Out of curiosity, what are your existing workflows?

Note that Skip doesn't put any constraints on the iOS side of your app at all: if it can be expressed with SwiftUI or UIKit, then you can do anything. If there are bits that SkipUI doesn't translate to your liking (or at all), you can always drop down directly into Kotlin and Jetpack Compose to implement those any way you want. See https://skip.tools/docs/platformcustomization/ for details.


How does it work in practice?

In other words the Swift app will keep developing, requiring constant Android app generation via transpilation.

Does it keep track of generated and manually edited parts or will that step on each other?

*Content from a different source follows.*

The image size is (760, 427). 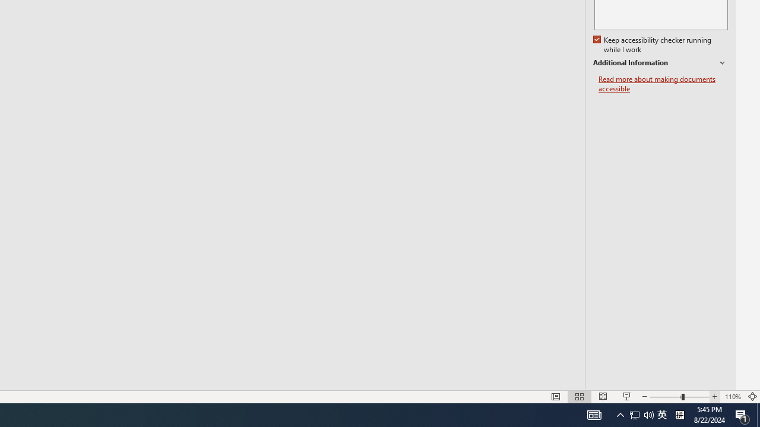 I want to click on 'Keep accessibility checker running while I work', so click(x=652, y=45).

To answer the other part of your question: you don’t manually edit the generated Kotlin. Instead there are mechanisms for writing Kotlin inline in your Swift, dropping Kotlin files into the project, and other platform customization options: https://skip.tools/docs/platformcustomization/


The Skip transpiler runs locally on every build. It is implemented as an Xcode build plugin, so it is transparent and instantaneous. Every change you make to the Swift code is immediately converted into Kotlin, so each time you launch the app in the iPhone Simulator, the Android app will launch next to it in the Android Emulator. For a good overview of this process, take a look at: https://skip.tools/tour/skip-showreel/


That I had understood, I was looking for what @abewhite replied.